As consequências dos estudos na área ultrapassam a literatura científica. “Com esse conhecimento, conseguimos pressionar até a Organização das Nações Unidas (ONU) a olhar para a questão. Um documento de 2011 expressava que, para seu desenvolvimento, os países deveriam se preocupar com as doenças crônico-degenerativas, e foi incluído um parágrafo dizendo que o acontece no período gestacional e nos primeiros anos de vida é essencial para a origem dessas doenças. Ou seja, os governos precisam se preocupar com isso também.”
Outras aplicações
A medicina evolutiva já tem diferentes linhas de pesquisa que agregam o olhar da evolução ao entendimento de doenças infecciosas e autoimunes até ao câncer.
“Presenciamos uma explosão no diagnóstico de doenças autoimunes, e quando temos em mente que evoluímos para conviver com helmintos [parasitas] no nosso intestino, podemos nos perguntar se nos livrarmos completamente deles pode estar alterando de alguma forma nossa imunidade. E há uma série de estudos que estão encontrando exatamente isso, inclusive com propostas terapêuticas como a colonização com helmintos para a supressão dos sintomas gastrointestinais de doenças autoimunes. Veja como isso amplia nosso entendimento, de um ponto de vista higiênico para um ponto de vista ecológico-evolucionista.”
Quanto ao câncer, vemos um processo de seleção natural ocorrer tanto no surgimento da doença como na forma como as células cancerígenas respondem a nossos próprios mecanismos de defesa e ao tratamento, como quimioterapia e radiação.
A resposta adaptativa das células do câncer ao nosso sistema imune e aos quimioterápicos é um típico processo de seleção natural, só que acontecendo dentro do organismo - Na imagem, grupo de células de defesa em volta de uma célula cancerígena - Foto: Alex Ritter, Jennifer Lippincott Schwartz and Gillian Griffiths, National Institutes of Health/Flickr/Domínio Público
Em primeiro lugar, nosso corpo está continuamente produzindo células cancerígenas, mas na maioria dos casos elas não sobrevivem. Então por que, depois de uma certa faixa etária, começa a aumentar muito o número de pessoas com câncer? “Existe o câncer infantil, que tem outra origem, mas no adulto o câncer é uma doença que fica bem mais frequente a partir de uma certa idade. Entre outras razões, isso acontece porque, com o passar do tempo, uma célula cancerígena começa a estar muito mais bem adaptada a sobreviver em seu ambiente, e assim se multiplica.”
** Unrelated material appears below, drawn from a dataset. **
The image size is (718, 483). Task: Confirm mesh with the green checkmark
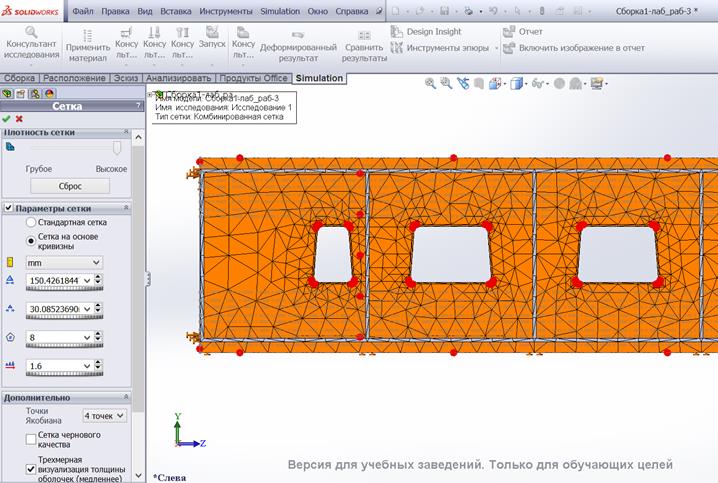click(x=7, y=119)
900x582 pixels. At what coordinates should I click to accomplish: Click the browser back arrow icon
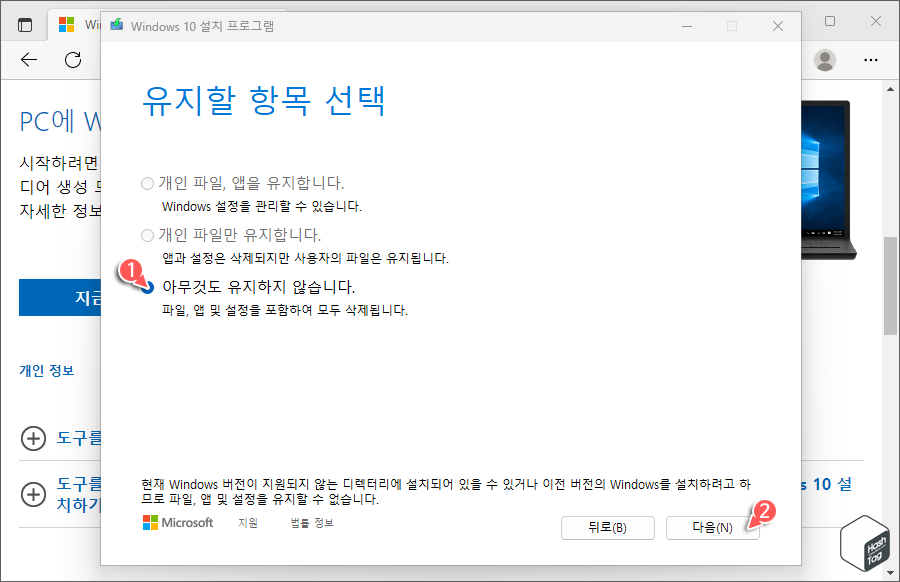coord(28,60)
Quanto às terapias, podemos ir matando a maioria das células cancerígenas, mas, já que a multiplicação celular é grande, também há alta probabilidade de aparecer uma célula com uma rara característica que a torna resistente e, portanto, mais adaptada ao ambiente com quimioterápicos.
“Esse é um raciocínio tipicamente evolucionista, pensando em respostas celulares para sobreviver a um ambiente, que é o corpo humano” diz Ferraro, ao explicar que a resistência que os microrganismos adquirem aos antibióticos, que é um problema gravíssimo e implica racionalidade no usos destes medicamentos, segue a mesma lógica.
Limitações
Perguntado sobre os entraves para o campo avançar, Alexandre Ferraro menciona, em primeiro lugar, a falta de uma maior conscientização da importância – na esfera clínica e na da saúde pública – de se aprender evolução. “E daí ocorre que também sentimos uma limitação para difundir isso no nível da graduação. A primeira disciplina de Medicina Evolucionista no Brasil é dada por mim na Faculdade de Medicina, ainda como optativa.”
A segunda limitação que ele cita é que ainda falta uma maior compreensão do benefício econômico que o pensamento evolutivo pode trazer, “não só em termos de saúde pública, mas para a própria indústria farmacêutica”. Por exemplo, quando não fosse possível por razões médicas ter um parto normal, poderíamos ter um suplemento que permitisse a multiplicação das mesmas bactérias do parto vaginal, sugere.